The news_keywords meta tag was launched to help offset this issue and give publishers more leeway. But as I covered in Google News news_keywords Meta Tag: More Cons than Pros? you still need descriptive, well-balanced headlines for Web search, social media and even for news search. So treat the news_keywords tag as a supplement to your Google News optimization efforts, not as a replacement for sound, fundamental editorial SEO.
I should point out that many of the article too short, article disproportionally short and article fragmented errors (and sometimes the title not found errors) reported in Google Webmaster Tools end up being for non-article content like galleries that were encountered during a site crawl. Since such content is not eligible for Google News indexation anyway those errors can be disregarded. Just make sure your Google News sitemap includes only articles and blog posts.
Reaching Out to Google News
Simply put, Google News is a strange beast and despite your best efforts there are going to be odd situations and errors that occur from time to time. Many will be triggered by something you’ve done (or haven’t done), but sometimes there will be no readily apparent cause.

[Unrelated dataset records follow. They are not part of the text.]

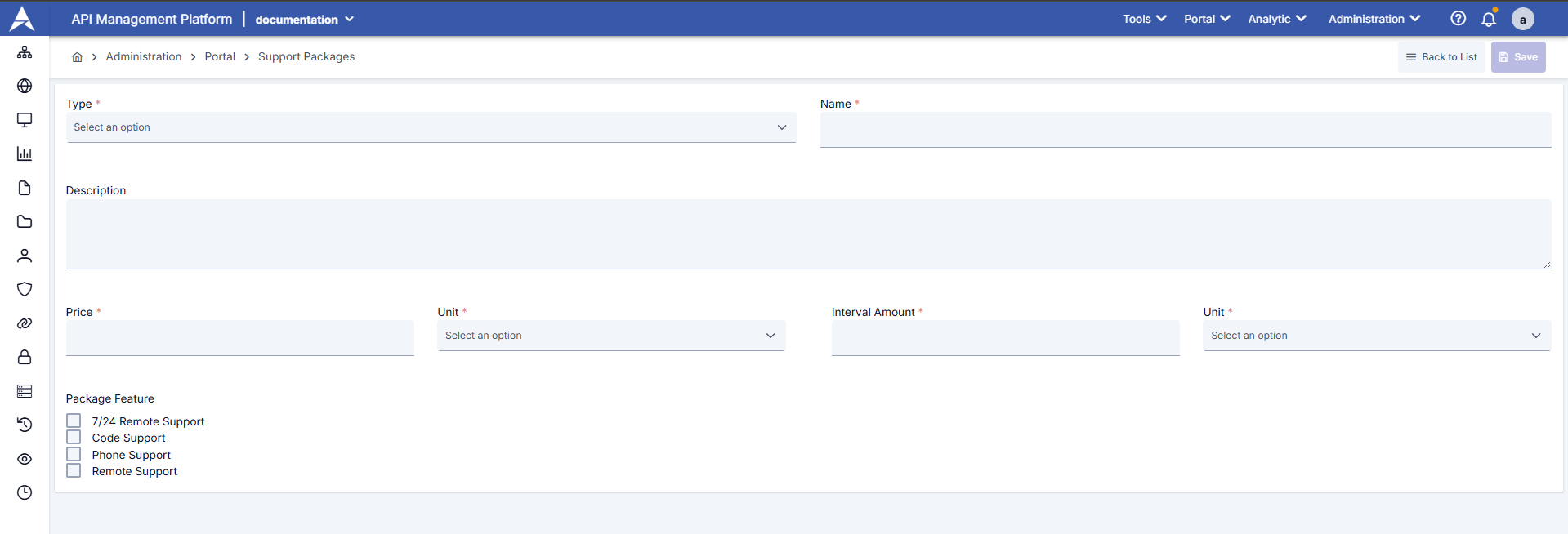Open the shield icon in sidebar
Image resolution: width=1568 pixels, height=534 pixels.
point(25,289)
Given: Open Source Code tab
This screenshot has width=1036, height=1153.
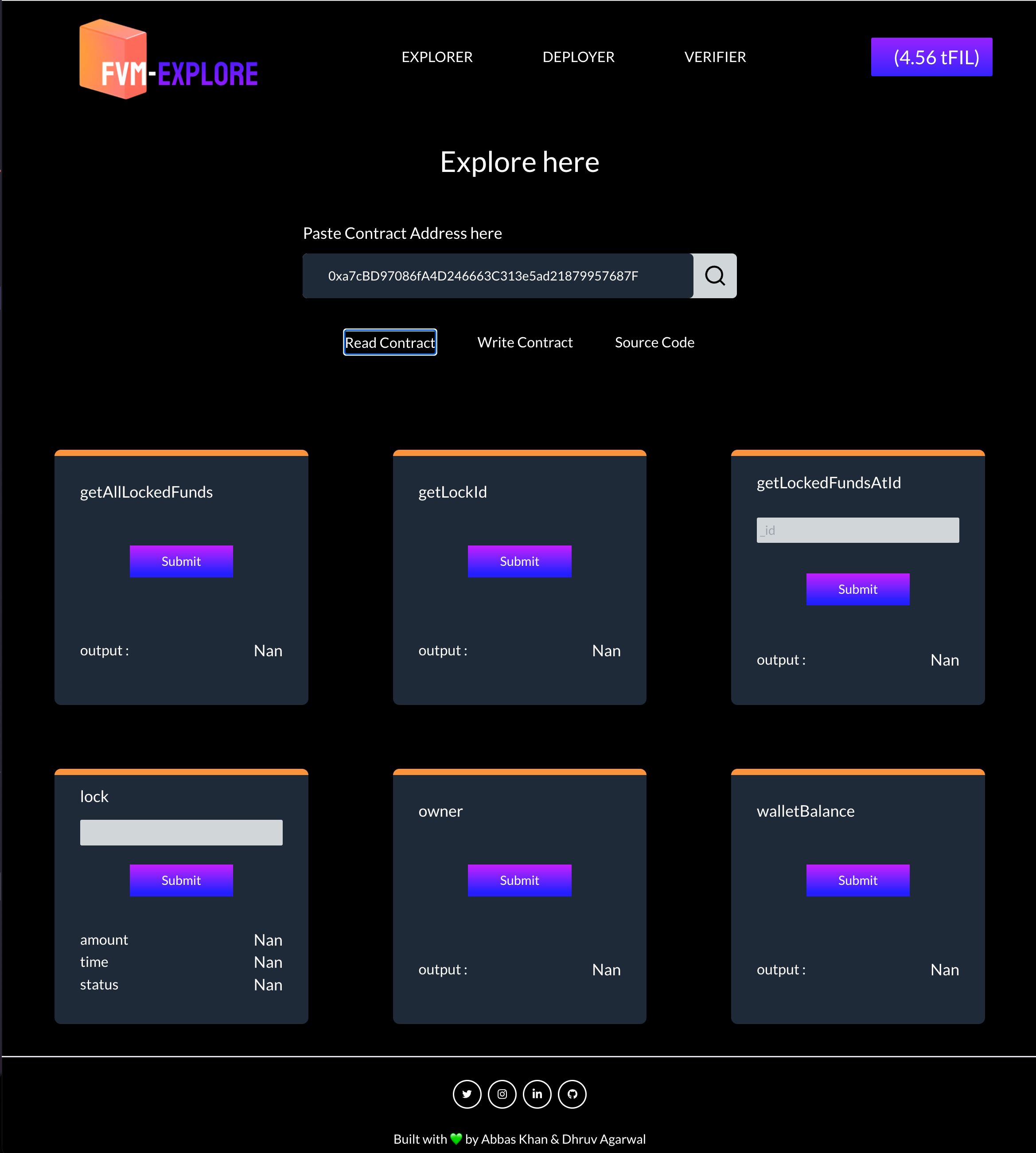Looking at the screenshot, I should coord(654,341).
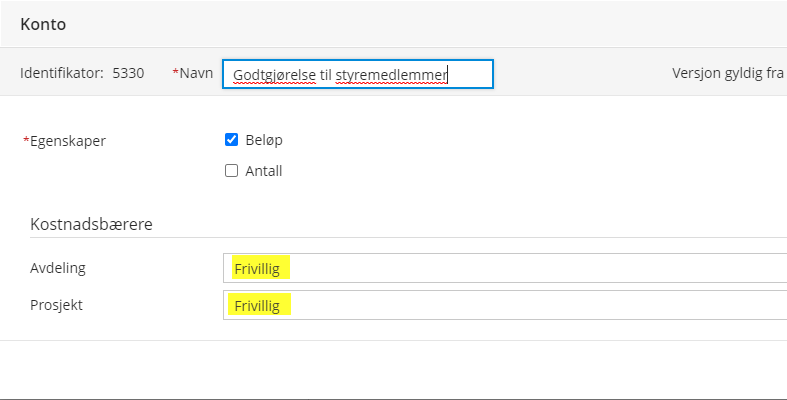
Task: Open the Avdeling dropdown field
Action: coord(505,268)
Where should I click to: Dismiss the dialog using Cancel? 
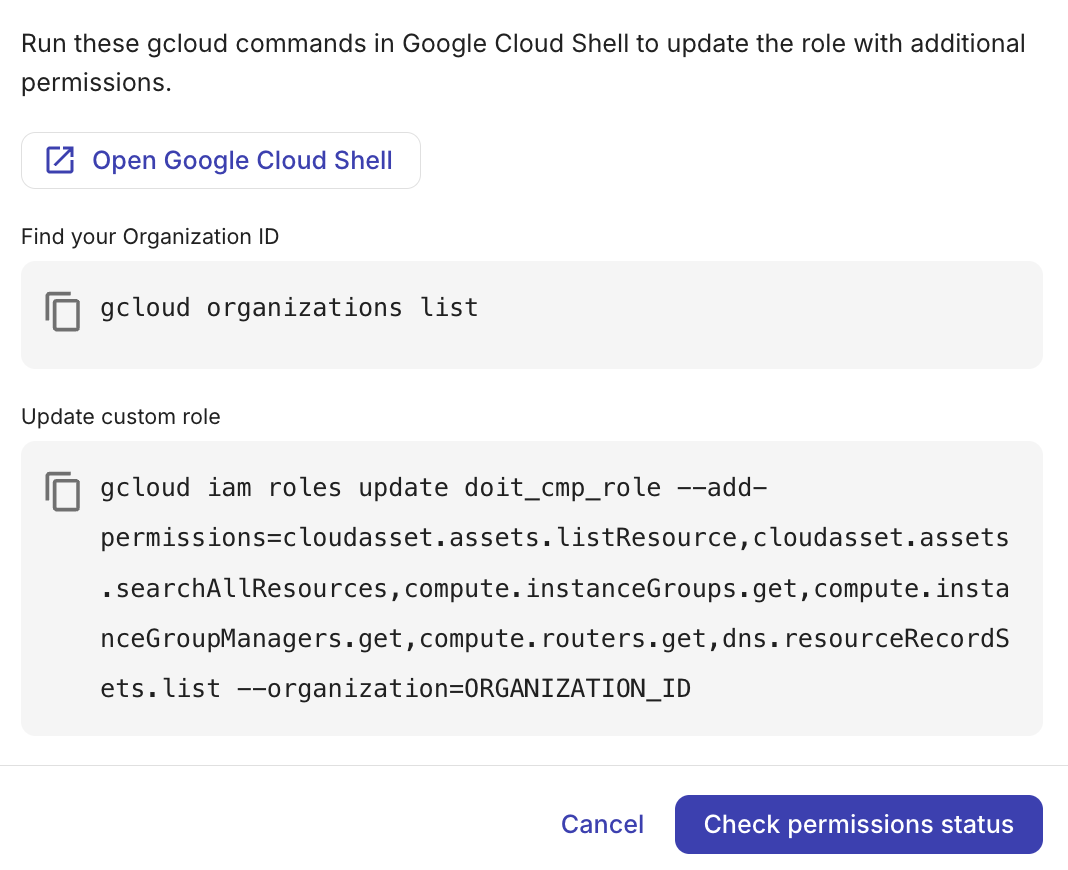(x=602, y=824)
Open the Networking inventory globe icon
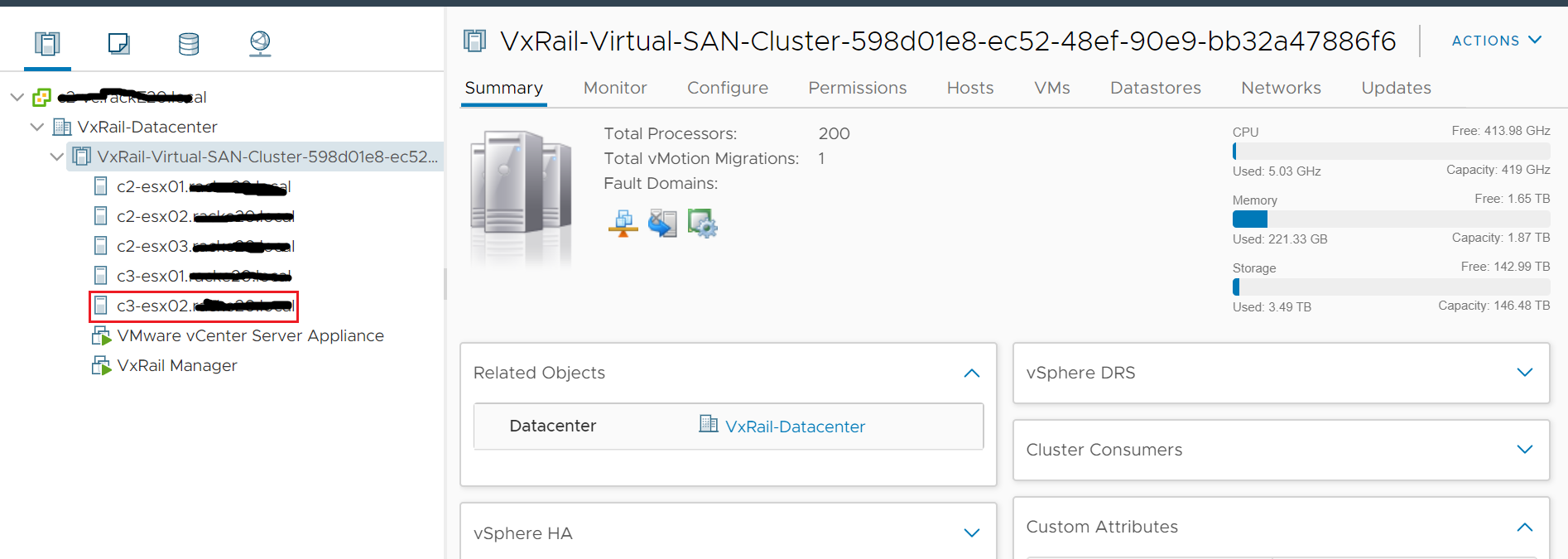1568x559 pixels. pyautogui.click(x=260, y=44)
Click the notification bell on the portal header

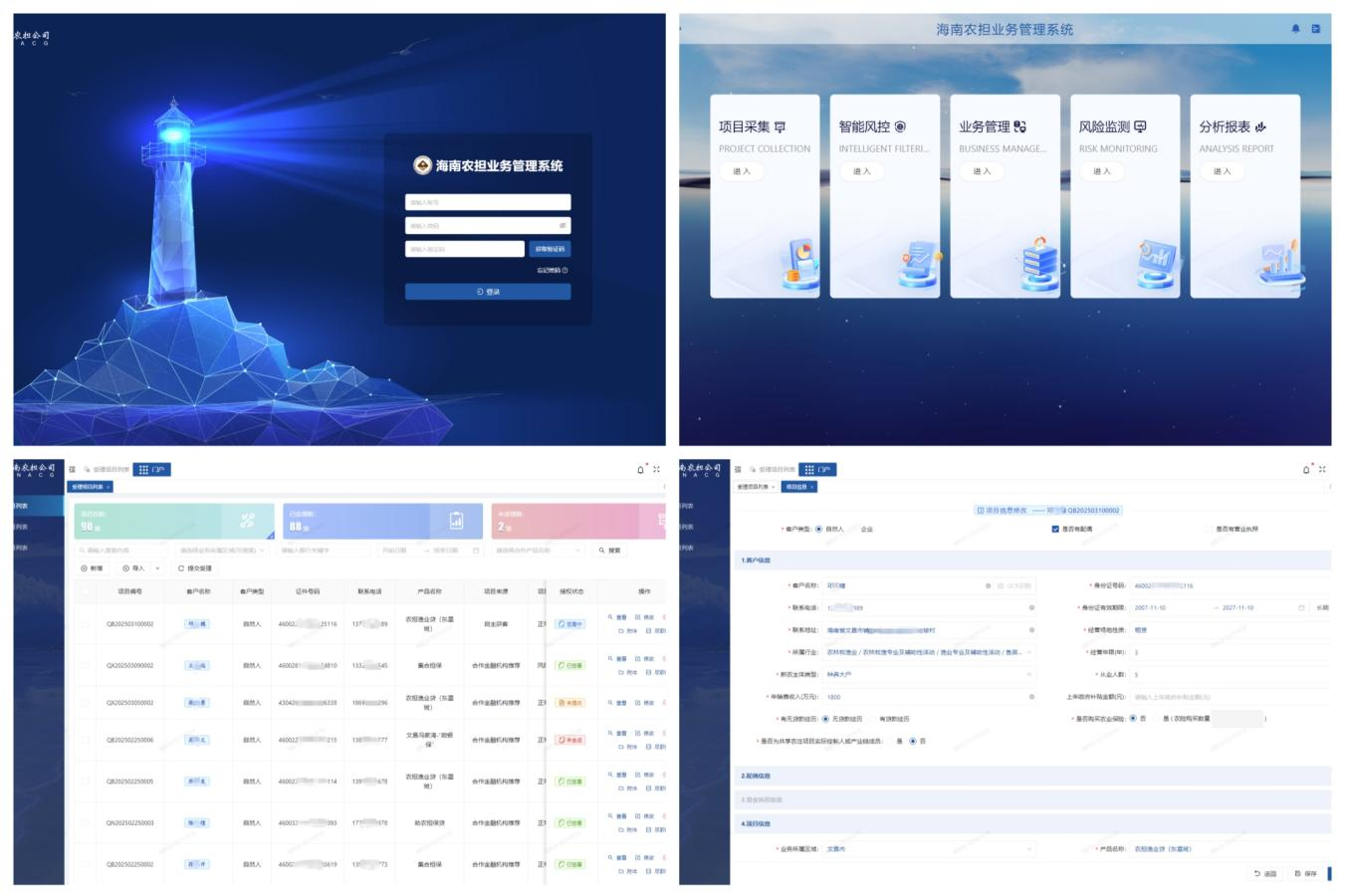[x=1295, y=29]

Those of you who work for well-established news brands probably have some degree of contact with Google News, as publisher relations is something that is important to them. So you can utilize those relationships when needed. For those that don’t the Google News help forum is a decent option.
But even if you have a contact point, you don’t want to be hitting them up very often; save that for when you really need it.
Most of the time your best course of action when typical troubleshooting efforts have failed is to fill out one of these forms:
In my experience these forms do actually get paid attention to, particularly if you are an established news site. It may take some time to hear back but you will typically get a response. And if it is in fact something on their end, they’ll address it as possible.